Die im Nordosten gelegenen Städte Sambava, Antalaha und Maroantsetra sind nach Medienberichte von gestern ohne Strom. Die Telefonleitungen sind zerstört, die Verbindung zur Außenwelt ist abgebrochen. Antalaha, die Welthauptstadt für Vanille, sei zu 90 Prozent zerstört, hieß es. Zu den beschädigten Gebäuden zählen auch die der Polizei und der Hilfsorganisation Care International.
In Maroantsetra haben die heftigen Windböen einen Teil des Gefängnisdaches abgedeckt und die Stromversorgung unterbrochen. Zehn der Insassen nutzten die Chance und flüchteten im Dunkel der Nacht.
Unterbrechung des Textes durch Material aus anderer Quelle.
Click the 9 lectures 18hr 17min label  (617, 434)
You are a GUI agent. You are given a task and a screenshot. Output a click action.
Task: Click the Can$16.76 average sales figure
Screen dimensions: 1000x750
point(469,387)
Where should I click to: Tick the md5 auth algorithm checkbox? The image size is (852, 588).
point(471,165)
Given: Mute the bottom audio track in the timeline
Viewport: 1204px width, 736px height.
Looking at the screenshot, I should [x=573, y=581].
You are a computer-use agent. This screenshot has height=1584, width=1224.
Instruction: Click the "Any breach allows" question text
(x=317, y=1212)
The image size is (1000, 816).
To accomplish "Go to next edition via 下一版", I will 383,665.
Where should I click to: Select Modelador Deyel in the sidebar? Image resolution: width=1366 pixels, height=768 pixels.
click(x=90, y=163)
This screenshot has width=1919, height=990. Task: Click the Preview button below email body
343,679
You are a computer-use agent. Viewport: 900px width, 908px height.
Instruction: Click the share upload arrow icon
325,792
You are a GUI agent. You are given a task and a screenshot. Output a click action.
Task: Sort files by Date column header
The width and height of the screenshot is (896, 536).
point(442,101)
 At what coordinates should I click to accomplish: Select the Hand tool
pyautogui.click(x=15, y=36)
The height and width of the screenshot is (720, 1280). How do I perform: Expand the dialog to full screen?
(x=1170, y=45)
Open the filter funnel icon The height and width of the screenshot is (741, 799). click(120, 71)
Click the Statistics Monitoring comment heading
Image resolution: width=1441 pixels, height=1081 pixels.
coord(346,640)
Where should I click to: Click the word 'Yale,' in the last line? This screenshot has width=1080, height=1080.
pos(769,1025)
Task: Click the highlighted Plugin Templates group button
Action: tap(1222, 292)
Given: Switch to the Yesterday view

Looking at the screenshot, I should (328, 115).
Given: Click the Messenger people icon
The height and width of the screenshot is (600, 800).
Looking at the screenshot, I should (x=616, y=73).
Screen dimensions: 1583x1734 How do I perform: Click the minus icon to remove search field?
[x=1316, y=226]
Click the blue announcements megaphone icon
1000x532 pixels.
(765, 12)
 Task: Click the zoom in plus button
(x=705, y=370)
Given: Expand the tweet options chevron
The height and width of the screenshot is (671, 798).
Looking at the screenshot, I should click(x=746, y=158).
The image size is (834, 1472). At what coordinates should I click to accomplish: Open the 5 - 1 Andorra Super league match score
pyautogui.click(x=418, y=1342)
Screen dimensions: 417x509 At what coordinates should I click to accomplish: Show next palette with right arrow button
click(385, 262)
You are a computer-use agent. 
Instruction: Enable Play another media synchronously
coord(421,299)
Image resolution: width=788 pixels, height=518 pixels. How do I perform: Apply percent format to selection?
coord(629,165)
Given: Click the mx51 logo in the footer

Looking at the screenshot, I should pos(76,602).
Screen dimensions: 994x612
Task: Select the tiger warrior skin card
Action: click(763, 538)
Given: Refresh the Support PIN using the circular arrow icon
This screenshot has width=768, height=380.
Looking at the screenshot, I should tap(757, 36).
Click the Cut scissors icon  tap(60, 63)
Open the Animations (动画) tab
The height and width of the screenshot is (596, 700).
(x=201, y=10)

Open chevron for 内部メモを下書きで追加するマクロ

Drei von ihnen wurden jedoch kurze Zeit später wieder eingefangen. Bei den drei Zyklonen der vergangenen Wochen wurden rund 45 000 Madagassen obdachlos, davon 18 000 in der Hauptstadt Antananarivo. Die Regierung hatte nach den Verwüstungen den nationalen Notstand ausgerufen und um internationale Hilfe gebeten.
Seit dem 25. Dezember vergangenen Jahres tobten insgesamt vier heftige Zyklone über das bitterarme Land; ein Großteil der Reisernte wurde vernichtet, 85 000 Hektar Anbaufläche sind überschwemmt. Die tagelangen pausenlosen Regenfälle forderten bisher mindestens sieben Menschenleben.